As usual, the boss deflected. "I had a very pleasant holiday. And how was yours? I hope you spent some quality time with your mother. Has she met your new beau yet?"

"No, no. We're not sliding down that slippery slope just yet. Although there were some hours of my life wasted on college football, listening to the hell of the babbling sportscasters. Besides, Tyler was busy planning the Fatboy New Year's Eve charity gala benefit party event of two years, so the Bluetooth kind of took anything romantic out of it. But hey. Open bar."

"An excellent endeavor." He furrowed his brow. "Boy howdy. Everyone certainly seems fixated on liquor today."

"That's New Year's for you. Don't tell me that you wouldn't drink even a glass of champagne for something special like New Year's Eve?" Sometimes the Boss took his choice to live a Dudley Doright life just a little too far. Hmm. Maybe he had a sordid past as an alcoholic.

"Oh, I've been known to tipple when the occasion truly calls for it, Dubbie. At least a little bit. No point carrying it to excess, of course."

Well, so much for that theory.

"Lacey is coming with me to the charity gala benefit party event of two years. You should come with us. We'll need to find you a costume," she added, doubtful that she could actually wean him off the _be like Ike_ look.

"I think we take the next left," the boss said, ignoring her. They drove past a long string of chain-link fences ringing gulag-style warehouse buildings in a long row, which shortly began to make Wendy feel depressed despite the sunny, briskly cold day.
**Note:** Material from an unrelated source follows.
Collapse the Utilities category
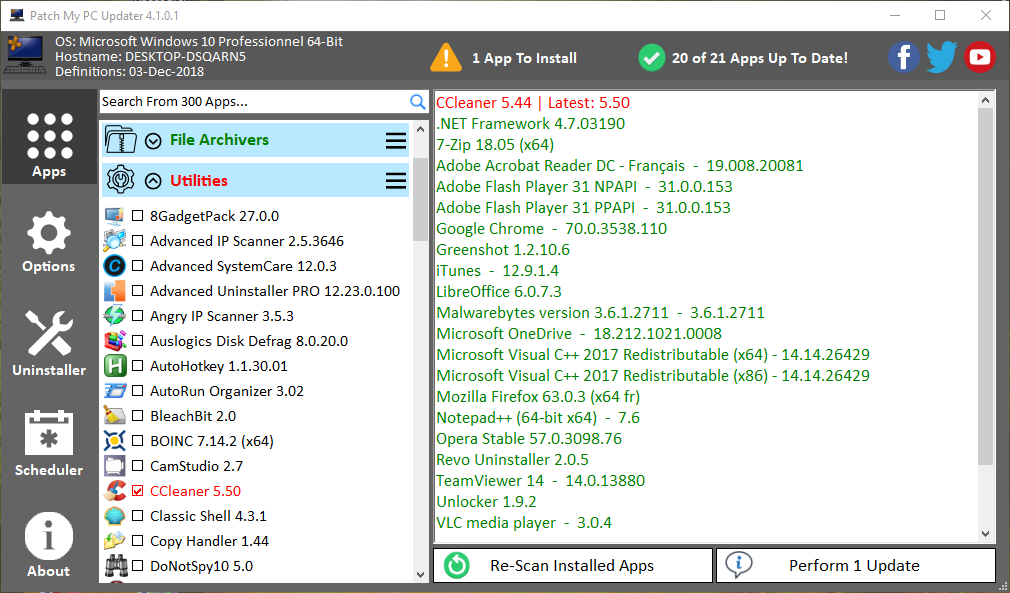Viewport: 1010px width, 593px height. pos(154,181)
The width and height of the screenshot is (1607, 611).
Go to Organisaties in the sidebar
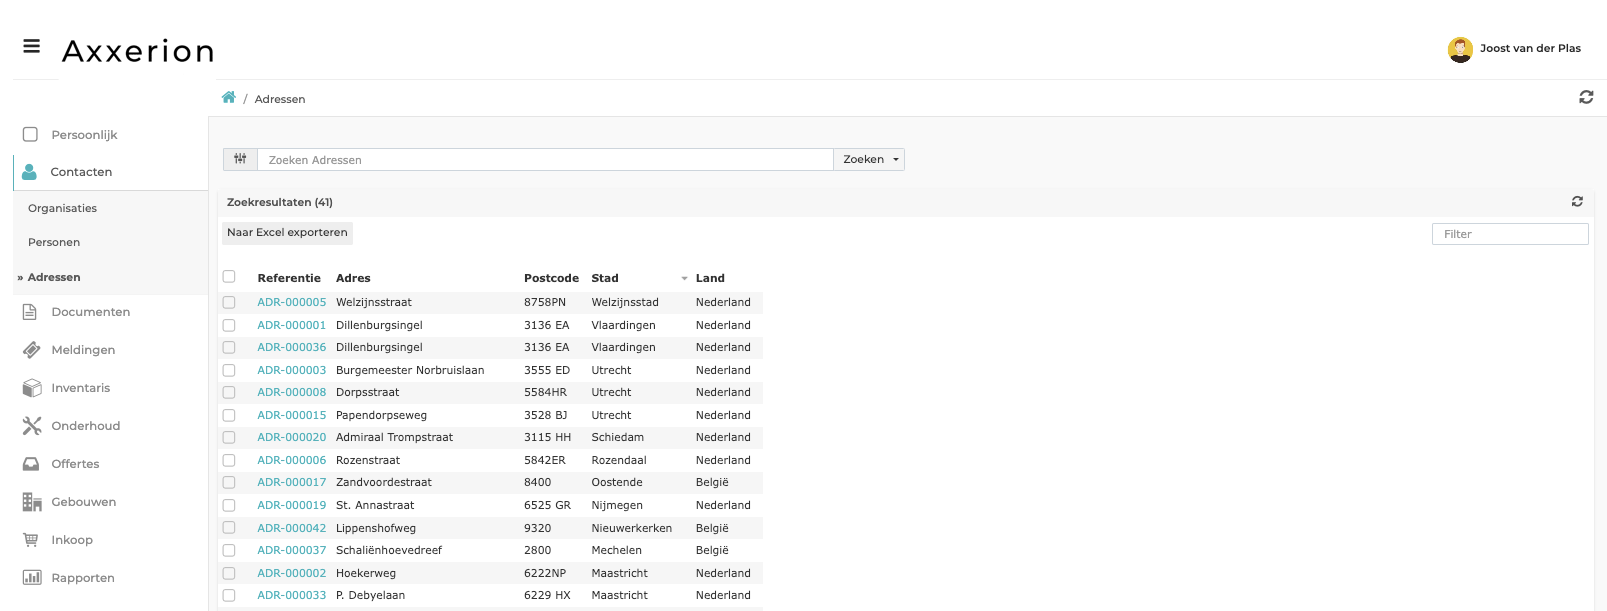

"Ah ha! Here's our coordinates." Wendy said. "The Mirror Has Two Faces Glass and Mirror Company. Residential, commercial, specialty. North America's leading mirrorball manufacturer." She turned into the parking lot. "Which ID do we use?"

Boss pushed the magic ID box open and pulled two out.

The doors were not locked and they were able to go right in, even though it was a weekend when a business should normally be shut down. They walked past the front desk and on to the manufacturing floor.

There were glass shards all over, and tools on the floor. On a table in the middle of the floor, small squares of mirror lay in a pile. A hanging fluorescent light swung idly above them; someone had clearly just been in here. "Looks like signs of a struggle -- look at all this broken glass everywhere," Boss commented.

Hello, Captain Obvious. "Um. . .Boss, it's a _glass factory_."

The Middleman pulled out his BTRS and scanned the room. "Dubbie, we've got trouble."

"Right here in River City? Trouble with a capital T and that rhymes with. . ."

"S and that stands for saturnium," he answered.

"Aaw, that doesn't rhyme," Wendy lamented.

"My apologies. But I'm detecting what looks to be the signature of our terygillium, and. . . yes, there it is, a cache of saturnium." He went to a drum stamped with "Hazardous Materials" and pulled out a plastic box emblazoned with a skull and crossbones. "I can only surmise that the entity or entities used this firm to manufacture some sort of weapon or other dangerous device."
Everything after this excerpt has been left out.